How to upload files to Backblaze B2 using Python
If your application receives file uploads from users, you've got many headaches ahead of you. Storing files in the server makes it difficult to scale, and storing in the database usually makes it very slow (and expensive!). The best alternative is to store files in a web service especially designed for that.
In this article let's talk about Backblaze B2, a file storage solution with a super easy-to-use API and generous free tier. Plus it has full compatibility with the AWS S3 API through boto3.
Today I'll show you how to use b2-sdk-python
, their in-house API, and not boto3
.
Setting up your B2 account
First, sign up through their web portal.
Once done, go into your B2 Cloud Storage Buckets, and create one. Make the files private, disable encryption (for now), and disable the object lock.

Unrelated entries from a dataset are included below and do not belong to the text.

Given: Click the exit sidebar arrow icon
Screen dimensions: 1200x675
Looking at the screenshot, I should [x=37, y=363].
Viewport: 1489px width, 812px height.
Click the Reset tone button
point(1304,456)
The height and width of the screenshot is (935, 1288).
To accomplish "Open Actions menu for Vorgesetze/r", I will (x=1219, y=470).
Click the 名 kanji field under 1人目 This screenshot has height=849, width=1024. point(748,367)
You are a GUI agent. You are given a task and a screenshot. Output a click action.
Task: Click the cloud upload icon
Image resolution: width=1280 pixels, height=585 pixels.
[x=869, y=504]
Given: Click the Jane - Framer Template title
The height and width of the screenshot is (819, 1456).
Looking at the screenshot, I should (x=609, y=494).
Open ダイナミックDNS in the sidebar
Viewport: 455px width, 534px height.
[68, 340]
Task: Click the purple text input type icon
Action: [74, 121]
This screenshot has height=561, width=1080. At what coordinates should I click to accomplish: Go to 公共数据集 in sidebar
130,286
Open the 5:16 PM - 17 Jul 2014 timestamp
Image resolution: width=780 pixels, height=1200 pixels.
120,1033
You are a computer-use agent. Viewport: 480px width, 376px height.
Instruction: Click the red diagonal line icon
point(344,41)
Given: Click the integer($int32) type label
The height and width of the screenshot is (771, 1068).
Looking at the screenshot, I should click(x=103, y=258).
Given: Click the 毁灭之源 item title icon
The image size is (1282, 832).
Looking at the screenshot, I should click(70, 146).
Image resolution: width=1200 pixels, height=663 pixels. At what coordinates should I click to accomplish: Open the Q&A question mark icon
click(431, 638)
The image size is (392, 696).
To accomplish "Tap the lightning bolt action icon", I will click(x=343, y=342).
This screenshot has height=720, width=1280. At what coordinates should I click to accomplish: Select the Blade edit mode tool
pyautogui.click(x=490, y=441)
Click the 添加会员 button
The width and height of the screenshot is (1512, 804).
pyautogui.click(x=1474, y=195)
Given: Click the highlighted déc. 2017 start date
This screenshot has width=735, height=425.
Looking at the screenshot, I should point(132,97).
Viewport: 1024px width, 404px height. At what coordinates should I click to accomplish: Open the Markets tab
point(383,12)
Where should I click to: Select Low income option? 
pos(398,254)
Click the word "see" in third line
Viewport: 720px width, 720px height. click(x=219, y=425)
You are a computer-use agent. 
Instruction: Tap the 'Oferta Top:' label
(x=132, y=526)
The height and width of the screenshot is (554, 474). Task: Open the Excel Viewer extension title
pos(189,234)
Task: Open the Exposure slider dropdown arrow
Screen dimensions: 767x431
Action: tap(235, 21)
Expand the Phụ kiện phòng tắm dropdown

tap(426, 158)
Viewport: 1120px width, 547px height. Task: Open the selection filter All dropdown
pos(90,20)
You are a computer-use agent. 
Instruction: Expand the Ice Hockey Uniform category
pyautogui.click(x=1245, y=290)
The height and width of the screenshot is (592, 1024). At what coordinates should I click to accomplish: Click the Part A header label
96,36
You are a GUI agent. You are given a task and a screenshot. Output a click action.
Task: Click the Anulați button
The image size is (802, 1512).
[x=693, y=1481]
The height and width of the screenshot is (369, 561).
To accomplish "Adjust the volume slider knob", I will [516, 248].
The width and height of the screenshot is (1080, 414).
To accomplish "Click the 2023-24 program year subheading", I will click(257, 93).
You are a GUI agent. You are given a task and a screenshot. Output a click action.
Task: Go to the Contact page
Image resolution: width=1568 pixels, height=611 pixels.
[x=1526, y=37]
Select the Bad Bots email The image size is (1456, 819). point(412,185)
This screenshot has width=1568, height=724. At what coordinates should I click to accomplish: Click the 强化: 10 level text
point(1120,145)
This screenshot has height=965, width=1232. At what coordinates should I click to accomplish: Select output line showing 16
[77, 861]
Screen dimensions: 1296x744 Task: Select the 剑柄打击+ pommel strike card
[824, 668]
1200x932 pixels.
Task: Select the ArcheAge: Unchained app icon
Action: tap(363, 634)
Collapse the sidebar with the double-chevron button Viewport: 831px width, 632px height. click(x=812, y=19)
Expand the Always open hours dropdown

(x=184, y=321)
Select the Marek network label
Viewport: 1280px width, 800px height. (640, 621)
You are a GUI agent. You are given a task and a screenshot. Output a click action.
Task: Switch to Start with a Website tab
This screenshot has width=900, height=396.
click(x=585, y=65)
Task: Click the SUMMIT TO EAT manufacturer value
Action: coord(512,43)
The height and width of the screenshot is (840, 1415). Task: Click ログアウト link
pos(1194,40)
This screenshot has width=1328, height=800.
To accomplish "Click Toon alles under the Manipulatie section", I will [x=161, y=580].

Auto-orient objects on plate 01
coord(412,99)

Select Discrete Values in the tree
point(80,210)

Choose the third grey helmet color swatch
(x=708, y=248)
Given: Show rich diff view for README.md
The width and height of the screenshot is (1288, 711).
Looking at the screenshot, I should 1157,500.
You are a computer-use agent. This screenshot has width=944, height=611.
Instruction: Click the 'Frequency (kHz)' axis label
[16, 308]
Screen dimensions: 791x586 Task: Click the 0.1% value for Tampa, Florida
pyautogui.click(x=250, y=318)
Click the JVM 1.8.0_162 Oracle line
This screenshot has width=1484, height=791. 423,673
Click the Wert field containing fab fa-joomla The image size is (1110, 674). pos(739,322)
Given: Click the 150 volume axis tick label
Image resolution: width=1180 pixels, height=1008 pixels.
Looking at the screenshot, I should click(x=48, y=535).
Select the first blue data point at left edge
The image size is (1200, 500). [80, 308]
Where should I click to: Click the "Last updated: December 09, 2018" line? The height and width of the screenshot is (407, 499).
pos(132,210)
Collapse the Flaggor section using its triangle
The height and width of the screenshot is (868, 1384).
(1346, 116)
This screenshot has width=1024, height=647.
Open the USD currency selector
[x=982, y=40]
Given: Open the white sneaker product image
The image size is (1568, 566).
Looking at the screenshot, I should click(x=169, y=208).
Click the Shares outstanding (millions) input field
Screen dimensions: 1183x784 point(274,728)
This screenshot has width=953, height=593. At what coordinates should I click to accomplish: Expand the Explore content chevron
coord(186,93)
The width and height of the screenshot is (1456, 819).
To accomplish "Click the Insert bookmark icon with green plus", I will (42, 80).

Now let's upload a file using Python. After, I'll show you how to integrate uploading to B2 with your Flask apps.
Upload to Backblaze B2 using Python
There are a couple steps to uploading a file to Backblaze B2:
- Authorize your account.
- Access your bucket.
- Figure out what you're uploading.
- Actually upload the file.
Account authorization with Backblaze B2 and Python
You'll need your app keys for this. Get your app keys by going to The "App Keys" section under "Account" on the website:
Then, scroll to the bottom and hit "Add a New Application Key".
Here, you'll want to:
- Give the App Key a name.
- Allow access only to the bucket that you want to use in your application (or more, if you want access to multiple buckets).
- Make it "Write only" since this application will allow file uploads, but it won't allow us to read files.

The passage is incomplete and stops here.